Have you looked at Chapter 3 of the GSG yet?
In general, the major key is used to hash to a shard and the minor key is used to look up records within the shard. You want to keep your key size as small as possible.
There are also sizing and planning spreadsheets included in the distribution that you may want to take a look at.
1 person found this helpful
To add to the reply from Charles, using the example you put forward it would make sense to keep relatively static information in a single record under a major key of user id, e.g. a key of
with the data being the serialized (using Avro schema) value of the mostly-static information for a user.
Given that your Products would be minor key components under a given user, e.g. a product owned by a user might have the key
With a value that is the serialized (again Avro) value of the product state.
The documentation reference Charles provided has a lot of good information. A few highlights:
o keep keys short (hence use of "U" vs "User" above)
o it is fast, efficient, and transactional to get/modify records that have the same major key (e.g. all products owned by user with id "1").
o it's generally a good idea to separate static and dynamic data, depending on update rates, so use that to decide if something should be in a separate record vs another field in a record that has multiple "fields" in its value.
o know your access patterns, updates, etc and factor them into the design
Thanks...both answers were very helpful. I did read through the GSG and have been reading the "Oracle NoSQL Database: Real-Time Big Data Management for the Enterprise" on Safari.
I think the confusion exists in the different examples from the GSG and the book where data is stored with coarse keys and objects as opposed to fine grained major/minor with individual properties. It is a question that gmfeinberg alluded to is how to determine whether to create very granular major/minor key combinations to store individual bits of information vs storing the whole Object under a single major/minor key.

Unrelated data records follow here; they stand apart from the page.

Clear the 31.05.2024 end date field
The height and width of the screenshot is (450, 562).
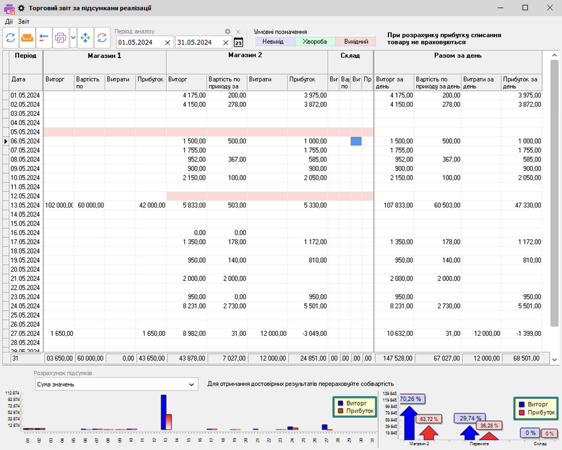225,42
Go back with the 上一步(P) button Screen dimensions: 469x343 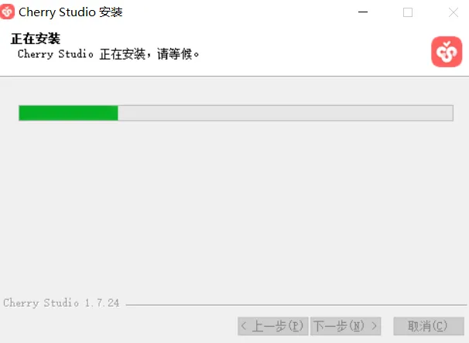[273, 326]
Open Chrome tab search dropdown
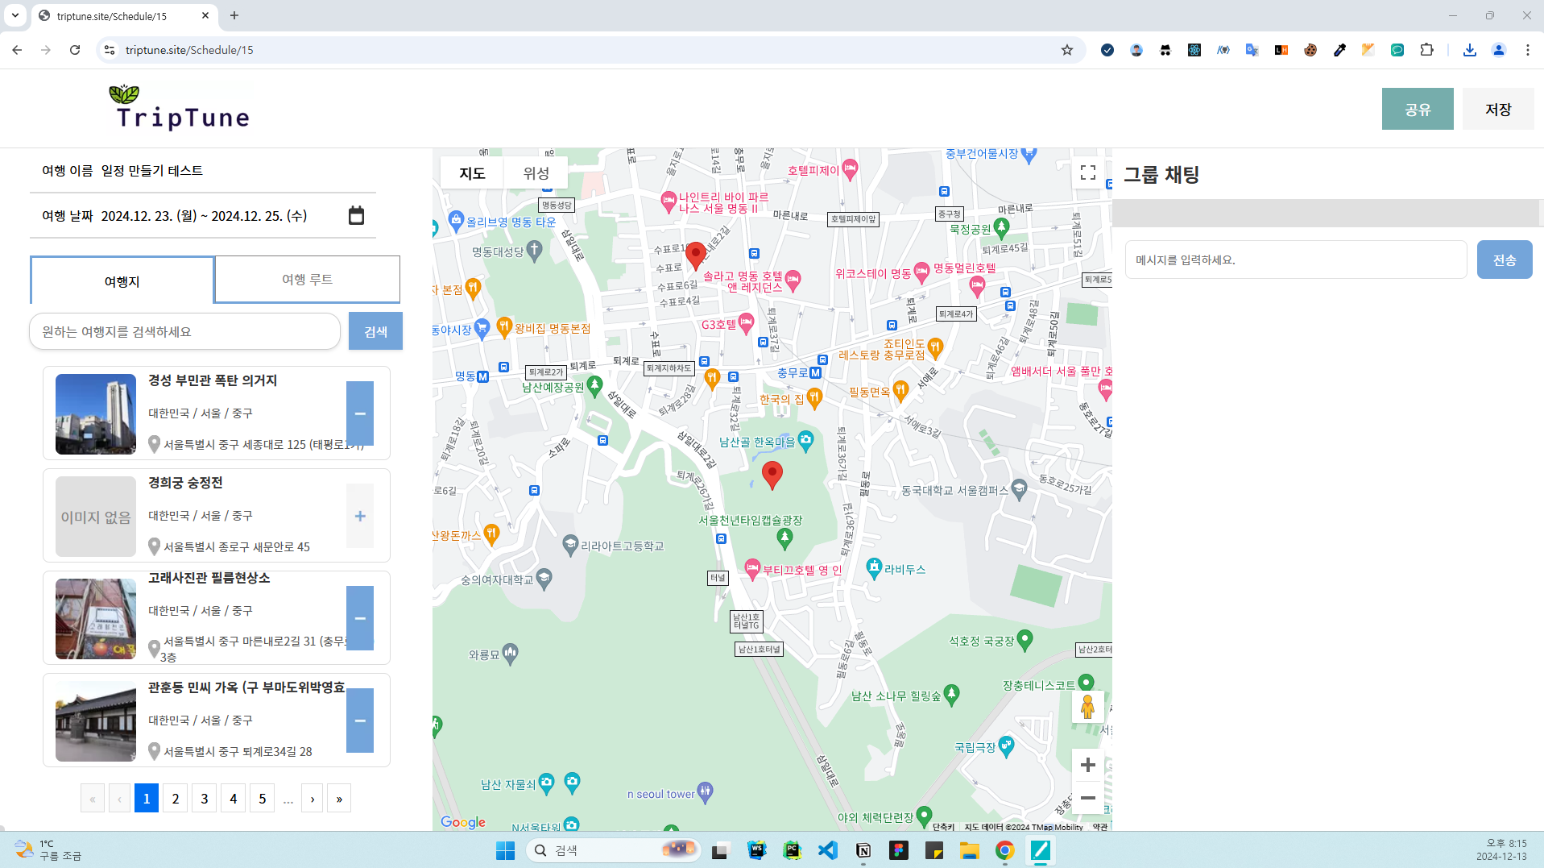 click(15, 15)
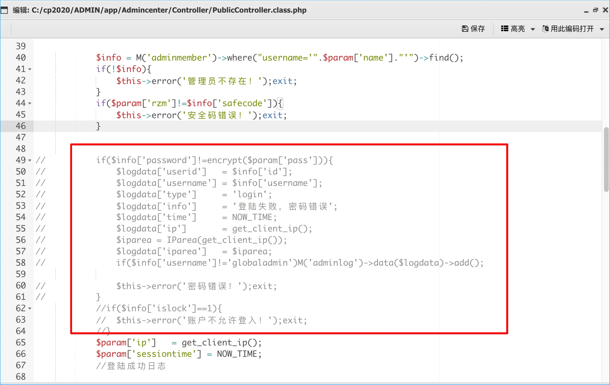Minimize the PublicController.class.php editor window
This screenshot has width=610, height=385.
coord(586,11)
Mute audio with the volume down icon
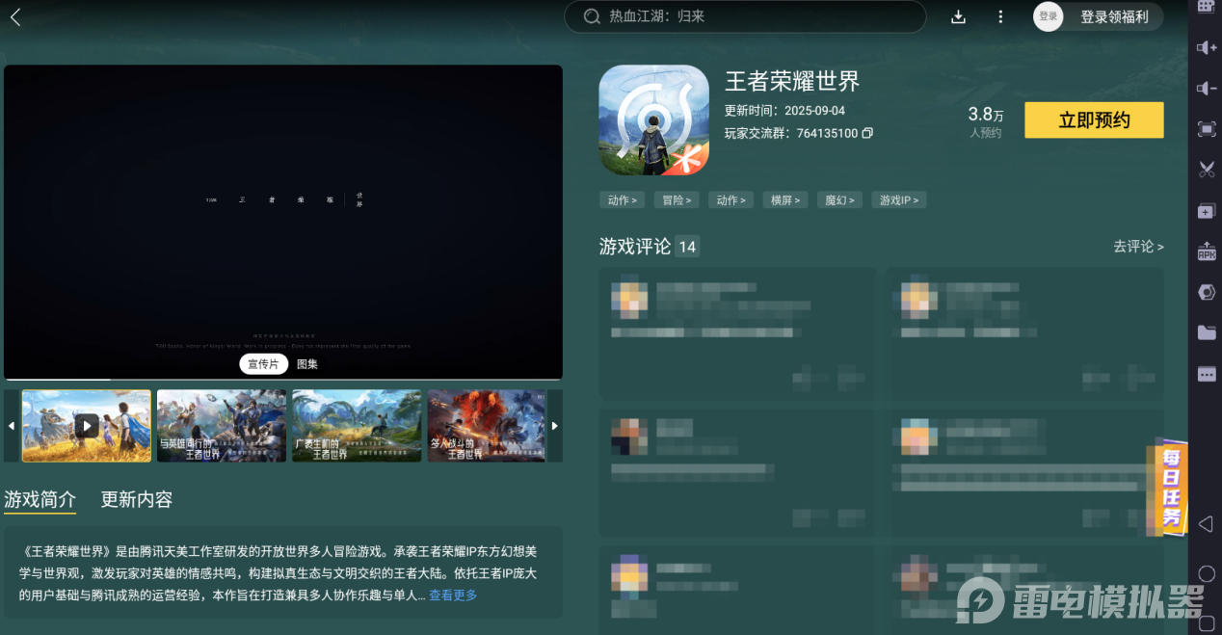 coord(1206,88)
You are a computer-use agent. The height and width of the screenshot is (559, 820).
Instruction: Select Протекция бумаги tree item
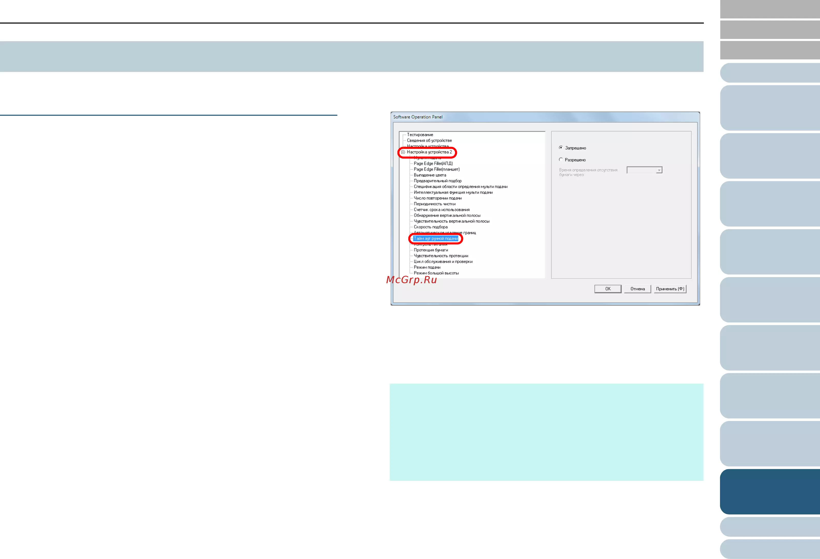tap(431, 250)
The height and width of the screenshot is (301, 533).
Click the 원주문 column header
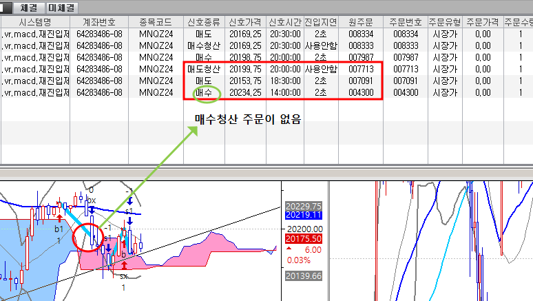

The GSG sample (the Oracle NoSQL Database book has the same type of example in Chapter 6 where they have a 3 major/4 minor key combination):
More of a model based on the example in gmfeinberg's response with an Avro Schema:
/Smith/Bo=Avro Binding of Person
/Smith/Patricia=Avro Binding of Person
/Wong/Bill=Avro Binding of Person
Is the discriminator as to how granular the minor key gets and the level of the value (whether an individual property or a whole Object) based on how much data one needs to access. Such as I may query for a persons birthday multiple times, but only need the whole person record a few times, so in that example it makes more sense to be granular/specific with minor keys/values so that just the birthday is being read. As opposed to instances where it is always necessary when interacting with a Person to have access to the whole data set and therefore would benefit more from a major key (little minor) and Avro Binding of the Person?
Thanks for the direction and information!